1.4.08

EVERY ANGEL...

PICTURES INSIDE THE MATTRESS BEFORE YOUR BROTHERS ARE DEAD
Joshua Marie Wilkinson

From the field below. Two boys. 1918.
The war is almost words again. Coughing fits.
The painter Egon Schiele dies in his sleep & today is October 31st.
Perhaps snow or just the smell of snow is the only location.

Backwards. Curse of narratives. All the characters
all at once. The way bodies come out of the morning.
Out of the forest, together & apart.

A perfume like dust. Vienna.
Cigarette pong just lingers in the hotel lobby. Friday
nights I take the train in from Bratislava. I buy oranges
& water before sleep. The next morning my tiny notes scribbled
on the map of his city will guide me to Schiele’s gone rooms.

Each day you must offer yourself with words to somebody.

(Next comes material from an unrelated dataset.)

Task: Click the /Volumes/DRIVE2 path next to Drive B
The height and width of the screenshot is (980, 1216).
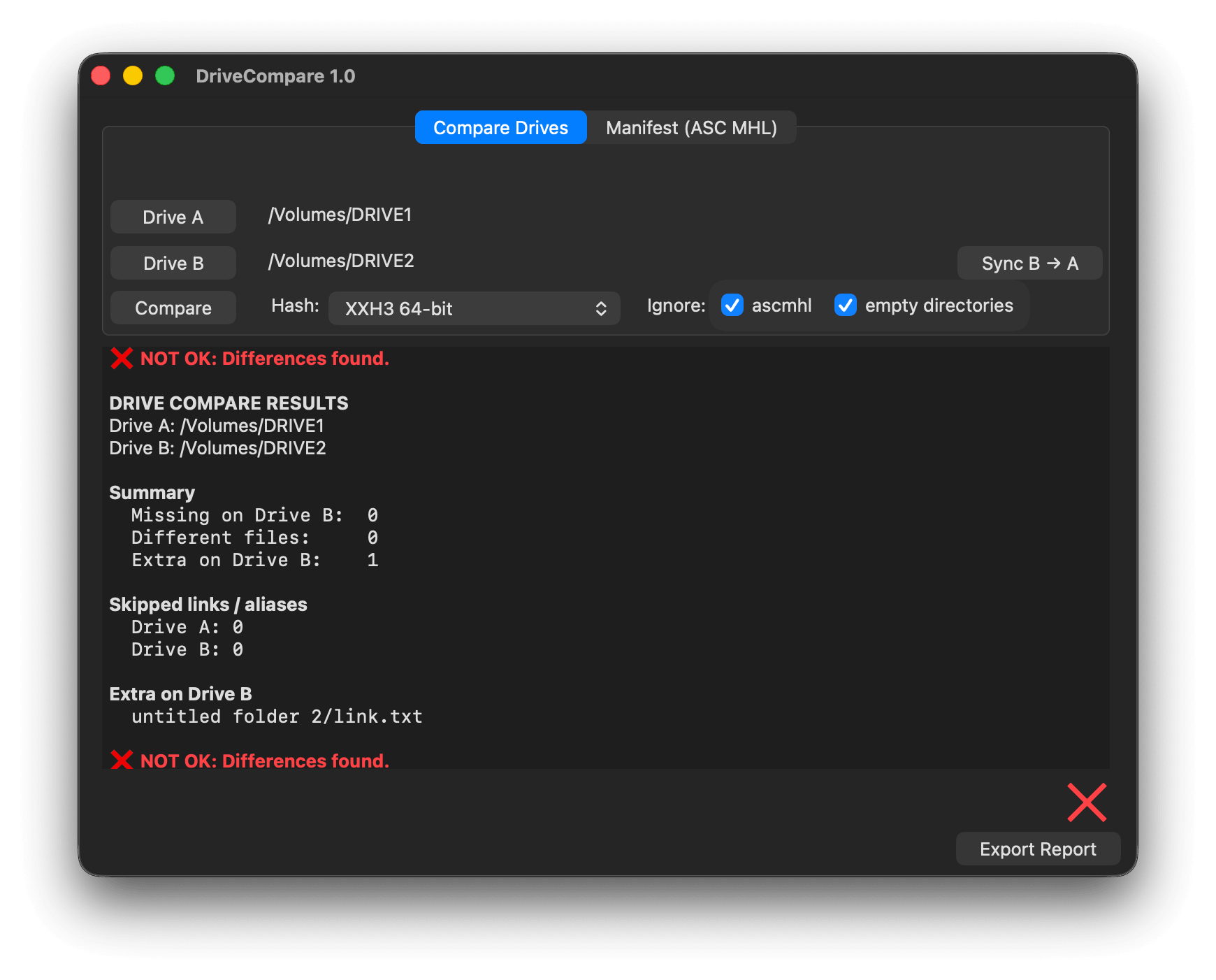Action: pos(342,261)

The cello shoulders open the song, splitting the bow immediately.
Somebody’s loft in Chicago, just your fingers on the nine keys.
You’ve slept till after one again. But the memory I make
is when you pull the sweater over your bruised ribs
from what music?

Every Angel. . .

An entire album, The Sea & the Bells, for the moment
when Neruda lifted-upon his father’s casket
& seawater gushed out.

Almost deadly birds of the soul

Like a Herzog film where workers lug the sofa upstairs
& the softly crazed king must open it
as though it were an envelope in his hands.
Call me from the middle of the night where you are.
Cradle the phone on your shoulder
as you steam open the letter.

Climb down
from the barn roof & finish the story of your chores.
Black swallows in your belly. A voice tickles your throat
from the inside, which gives the inside an outside.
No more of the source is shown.